Les tragiques événements du 13 novembre ont choqué bon nombre de Français. France 3 aborde ce traumatisme avec l'urgentiste Patrick Pelloux et Hélène Romano, docteur en psychopathologie.

FRANCE 3

Il y a 24 heures, vendredi 13 novembre, Paris était ensanglantée par de terribles attaques terroristes. L'urgentiste Patrick Pelloux, proche des victimes des attentats de janvier, était mobilisé durant cette nuit tragique. Il se confie à France 3 : "On savait que les attentats recommenceraient. Ils (les terroristes, NDLR) ont une haine contre nous, contre notre société, contre ce qu'on représente... Ils ont des armes de guerre et ils tuent tout le monde. C'est au-delà de la psychiatrie".
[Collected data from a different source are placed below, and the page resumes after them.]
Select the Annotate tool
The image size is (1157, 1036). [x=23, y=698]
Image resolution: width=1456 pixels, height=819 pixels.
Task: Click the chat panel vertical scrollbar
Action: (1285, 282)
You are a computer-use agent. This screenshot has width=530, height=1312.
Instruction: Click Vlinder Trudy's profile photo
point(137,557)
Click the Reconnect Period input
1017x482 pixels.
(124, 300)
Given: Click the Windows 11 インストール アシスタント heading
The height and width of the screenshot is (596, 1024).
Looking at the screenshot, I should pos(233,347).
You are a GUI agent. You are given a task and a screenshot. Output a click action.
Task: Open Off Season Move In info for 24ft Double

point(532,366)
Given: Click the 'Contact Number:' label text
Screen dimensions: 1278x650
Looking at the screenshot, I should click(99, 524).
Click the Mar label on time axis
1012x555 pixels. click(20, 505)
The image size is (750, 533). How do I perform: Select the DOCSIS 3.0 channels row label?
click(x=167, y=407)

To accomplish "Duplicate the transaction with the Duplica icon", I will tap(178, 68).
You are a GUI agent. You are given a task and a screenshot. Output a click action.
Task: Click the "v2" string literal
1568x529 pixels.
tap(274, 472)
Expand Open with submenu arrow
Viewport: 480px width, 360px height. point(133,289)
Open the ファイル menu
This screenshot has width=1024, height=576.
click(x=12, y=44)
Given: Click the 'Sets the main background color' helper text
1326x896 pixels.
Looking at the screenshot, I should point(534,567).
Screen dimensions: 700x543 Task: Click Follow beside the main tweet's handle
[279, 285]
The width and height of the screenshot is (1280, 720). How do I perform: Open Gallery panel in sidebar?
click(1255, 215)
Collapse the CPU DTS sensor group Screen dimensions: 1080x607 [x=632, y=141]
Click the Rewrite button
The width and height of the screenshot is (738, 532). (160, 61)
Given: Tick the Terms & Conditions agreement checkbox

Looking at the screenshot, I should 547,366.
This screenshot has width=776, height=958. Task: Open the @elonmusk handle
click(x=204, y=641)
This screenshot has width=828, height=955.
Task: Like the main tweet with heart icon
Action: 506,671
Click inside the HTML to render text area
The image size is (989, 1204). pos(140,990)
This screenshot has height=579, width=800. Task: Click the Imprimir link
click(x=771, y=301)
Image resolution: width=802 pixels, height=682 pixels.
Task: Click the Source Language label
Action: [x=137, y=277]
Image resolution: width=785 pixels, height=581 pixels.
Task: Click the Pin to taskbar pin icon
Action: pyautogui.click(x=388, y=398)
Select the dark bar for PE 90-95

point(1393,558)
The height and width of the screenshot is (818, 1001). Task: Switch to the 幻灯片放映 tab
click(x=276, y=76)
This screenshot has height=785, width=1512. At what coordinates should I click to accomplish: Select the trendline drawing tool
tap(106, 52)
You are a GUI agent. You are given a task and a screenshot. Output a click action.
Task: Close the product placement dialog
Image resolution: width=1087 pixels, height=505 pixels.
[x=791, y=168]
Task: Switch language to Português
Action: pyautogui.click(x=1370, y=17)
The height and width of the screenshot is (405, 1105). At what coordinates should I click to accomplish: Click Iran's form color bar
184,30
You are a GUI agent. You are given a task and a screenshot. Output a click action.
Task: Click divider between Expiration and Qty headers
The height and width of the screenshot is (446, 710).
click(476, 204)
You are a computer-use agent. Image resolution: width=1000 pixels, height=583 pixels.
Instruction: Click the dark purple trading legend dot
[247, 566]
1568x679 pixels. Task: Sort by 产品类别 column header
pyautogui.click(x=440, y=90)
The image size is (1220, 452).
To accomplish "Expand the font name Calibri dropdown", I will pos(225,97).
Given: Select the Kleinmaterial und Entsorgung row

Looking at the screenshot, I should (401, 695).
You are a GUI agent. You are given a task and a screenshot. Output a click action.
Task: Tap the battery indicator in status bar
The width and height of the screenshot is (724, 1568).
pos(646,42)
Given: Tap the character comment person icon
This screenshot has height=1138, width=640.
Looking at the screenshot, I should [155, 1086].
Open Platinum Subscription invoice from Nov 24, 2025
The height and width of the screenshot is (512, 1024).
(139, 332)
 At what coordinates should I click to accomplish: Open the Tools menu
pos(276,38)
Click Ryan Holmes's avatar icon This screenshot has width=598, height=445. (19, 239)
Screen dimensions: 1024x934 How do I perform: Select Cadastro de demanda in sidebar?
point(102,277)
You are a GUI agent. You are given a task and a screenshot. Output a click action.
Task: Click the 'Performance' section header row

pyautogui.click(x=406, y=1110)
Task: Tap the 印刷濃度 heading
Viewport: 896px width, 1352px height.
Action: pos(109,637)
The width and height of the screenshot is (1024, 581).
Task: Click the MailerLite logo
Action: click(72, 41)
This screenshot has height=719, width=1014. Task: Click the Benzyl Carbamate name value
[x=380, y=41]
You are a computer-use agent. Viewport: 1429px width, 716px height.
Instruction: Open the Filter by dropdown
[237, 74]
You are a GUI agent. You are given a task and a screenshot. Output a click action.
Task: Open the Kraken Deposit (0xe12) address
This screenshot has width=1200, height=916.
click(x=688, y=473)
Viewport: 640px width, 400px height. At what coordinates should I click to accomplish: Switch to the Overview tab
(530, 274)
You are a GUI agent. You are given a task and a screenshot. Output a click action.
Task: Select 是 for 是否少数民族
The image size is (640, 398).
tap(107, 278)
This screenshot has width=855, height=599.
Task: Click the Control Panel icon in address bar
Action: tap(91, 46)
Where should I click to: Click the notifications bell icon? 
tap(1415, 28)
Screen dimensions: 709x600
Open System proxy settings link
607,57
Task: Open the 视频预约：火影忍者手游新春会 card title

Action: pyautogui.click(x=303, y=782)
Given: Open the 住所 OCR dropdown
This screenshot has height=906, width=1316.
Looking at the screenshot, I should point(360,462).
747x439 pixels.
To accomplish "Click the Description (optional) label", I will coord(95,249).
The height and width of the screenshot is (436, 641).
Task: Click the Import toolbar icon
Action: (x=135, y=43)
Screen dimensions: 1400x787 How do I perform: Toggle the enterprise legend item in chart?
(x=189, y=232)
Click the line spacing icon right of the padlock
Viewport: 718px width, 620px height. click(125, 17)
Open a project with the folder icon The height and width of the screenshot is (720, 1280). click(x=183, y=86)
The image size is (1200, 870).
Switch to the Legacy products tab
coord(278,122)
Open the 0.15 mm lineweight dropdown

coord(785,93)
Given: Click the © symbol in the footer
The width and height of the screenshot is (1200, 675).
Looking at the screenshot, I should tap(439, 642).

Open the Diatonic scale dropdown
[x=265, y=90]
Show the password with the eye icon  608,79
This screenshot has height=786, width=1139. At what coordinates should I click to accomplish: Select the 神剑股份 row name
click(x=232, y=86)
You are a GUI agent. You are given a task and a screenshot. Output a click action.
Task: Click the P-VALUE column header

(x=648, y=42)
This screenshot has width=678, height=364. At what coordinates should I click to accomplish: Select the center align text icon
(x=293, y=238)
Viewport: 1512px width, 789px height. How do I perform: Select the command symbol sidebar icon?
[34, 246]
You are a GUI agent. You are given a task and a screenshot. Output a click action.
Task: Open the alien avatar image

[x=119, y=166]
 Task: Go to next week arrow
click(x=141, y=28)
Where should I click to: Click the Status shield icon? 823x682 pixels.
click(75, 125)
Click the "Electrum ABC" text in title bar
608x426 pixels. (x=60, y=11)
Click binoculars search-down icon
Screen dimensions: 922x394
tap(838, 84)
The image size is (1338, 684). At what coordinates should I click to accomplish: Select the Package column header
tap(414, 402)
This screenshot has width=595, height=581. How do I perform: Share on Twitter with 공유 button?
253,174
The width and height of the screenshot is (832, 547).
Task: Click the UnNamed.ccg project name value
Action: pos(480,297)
"Il faut qu'on reste debout, il ne faut pas qu'on ait peur", ajoute-t-il. Sur le plateau du Soir 3, Hélène Romano explique que la faculté à se remettre de tels événements dépend des ressources de chaque personne. Pour certains, des troubles peuvent s'installer et ressurgir "même six mois ou six ans après".

"Il y a d'autres ressources pour aller mieux"

Le rôle des psychologues est de développer "des stratégies pour éviter que les images reviennent, pour essayer de continuer de vivre". "Par contre, si ça devient trop envahissant, il faut pouvoir être aidé", ajoute-t-elle. Les personnes victimes de traumatismes peuvent trouver la force de les dépasser autrement qu'avec la psychiatrie. L'entourage personnel et professionnel peut être un atout. "Il y a d'autres ressources pour aller mieux. C'est important que les gens reprennent confiance en leurs propres compétences", précise celle qui déplore le manque de psychologue mais aussi une tendance très française à trop se tourner vers la psychiatrie et les anxiolytiques.

Hélène Romano conclut son intervention en parlant d'une "éthique sociétale à redévelopper" pour apprendre en amont à vivre avec des risques tels que le terrorisme. "On a beaucoup de retard, il est grand temps de le faire", ajoute-t-elle.